# [Что сделать]
Перескажите короче в виде списка абзац отрывка о Гарибальди, начинающийся словами «Когда Менотти Гарибальди скончался». Сохраните его основные факты.

Именно на вечеринке, которую мы покинули в ту ночь, я был впервые поражен естественным бесстрашием Гарибальди. Его квадратные плечи и сужающееся тело я почему-то привык ассоциировать с военной невозмутимостью, и легкий, уверенный в себе способ, которым он двигался сквозь толпу в комнате, подтвердил мое впечатление. Мне позже сказал один из его соратников по борьбе, что бессознательное мужество было его характеристикой на поле боя. Спокойствие и невозмутимая скромность были атрибутами его ума, как видно в его героических поступках, считавшихся совершенно невозможными, кроме как в романах. Он получил триумфальное признание людей, которых освободил, чьи предки только мечтали об освобождении.
Со времени того случайного знакомства Гарибальди слышал обо мне от Мадзини, от мистера Коуэна и как об исполняющем обязанности секретаря комитета, который отправил к нему Британский легион. Мы собрали для него значительную сумму денег, которая лежала в недружественных руках, но которую его казначей не смог получить. Я посылал ему другую помощь, когда помощь была крайне необходима его войскам. Кроме того, я защищал его и его дело под именами «Лэндор Прад», «Диск» и своим собственным именем в прессе. Гарибальди прислал мне одну из первых фотографий, сделанных с него после его победного вступления в Неаполь, на которой он написал слова: «Гарибальди — своему другу Дж. Дж. Холиоку». Он перепутал имя и инициалы в те знаменательные дни. После дела при Мичелдевере* он поручил своему сыну Менотти оказать мне личное и публичное внимание во время его визита в Палату общин. До конца своей жизни он видел каждого посетителя, который приходил к нему с запиской от меня.
* См. «Шестьдесят лет», гл. lxxix.
Когда Менотти Гарибальди скончался, семья пожелала, чтобы на похоронах несли знамя, под которым «Тысяча» совершила свой знаменитый поход в Неаполитанское королевство. В связи с этим они отправили телеграмму мэру Марсалы, который считался хранителем этой реликвии. Мэр ответил, что у него его нет, но оно находится в Палермо; тогда телеграмму отправили мэру Палермо. Он также ответил, что у него его нет, и сообщил, что оно находится у синьора Антонио Пеллегрини, однако его подлинность весьма сомнительна. Генерал Канцо, один из выживших участников экспедиции, утверждает, что знамя, которым владеет синьор Пеллегрини, ничем не напоминает настоящее, которое представляло собой лишь триколор из трех кусков хлопчатобумажной ткани, прибитых к древку. В битве при Калатафими знаменосец был убит, а знамя утеряно. Говорили, что его захватил неаполитанский младший лейтенант, но теперь все следы его затерялись. Удивительно не то, что знамя исчезло, а то, что столь многие официальные лица заявляли о его существовании в других местах, не имея о том никаких сведений. Знамя «Вашингтона» было бы утеряно, если бы его не взял на хранение Де Роган. Последнее знамя, под которым сражались мадзинисты, простреленное насквозь, также было бы утеряно, если бы мистер Дж. Д. Ходж не разыскал его, пока не стало слишком поздно. Оба знамени находятся у меня.

# [Содержимое набора данных]
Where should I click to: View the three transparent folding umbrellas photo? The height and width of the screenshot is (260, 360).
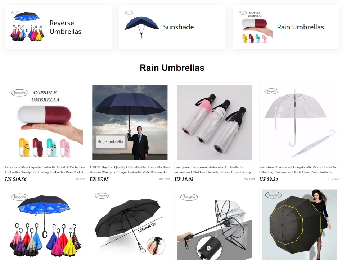(x=215, y=122)
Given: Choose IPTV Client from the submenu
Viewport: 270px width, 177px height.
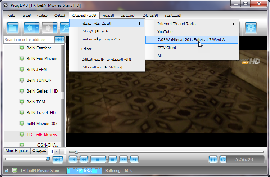Looking at the screenshot, I should point(167,48).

# [Результат ниже]
- После смерти Менотти Гарибальди семья хотела пронести на похоронах знамя, под которым «Тысяча» совершила поход в Неаполитанское королевство.
- Мэр Марсалы считался хранителем этой реликвии. Он ответил, что знамени у него нет и оно находится в Палермо.
- Мэр Палермо ответил, что знамени нет и у него. По его словам, знамя у синьора Антонио Пеллегрини, но его подлинность весьма сомнительна.
- Генерал Канцо, один из выживших участников экспедиции, утверждает, что знамя Пеллегрини не похоже на настоящее. Настоящее было лишь триколором из трех кусков хлопчатобумажной ткани, прибитых к древку.
- В битве при Калатафими знаменосец был убит, а знамя утеряно. Говорили, что его захватил неаполитанский младший лейтенант, но все следы знамени затерялись.
- Удивительно, что многие официальные лица заявляли о его существовании в других местах, не имея о нем никаких сведений.
- Знамя «Вашингтона» уцелело благодаря Де Рогану, взявшему его на хранение. Последнее, простреленное насквозь знамя мадзинистов разыскал мистер Дж. Д. Ходж. Оба знамени находятся у автора.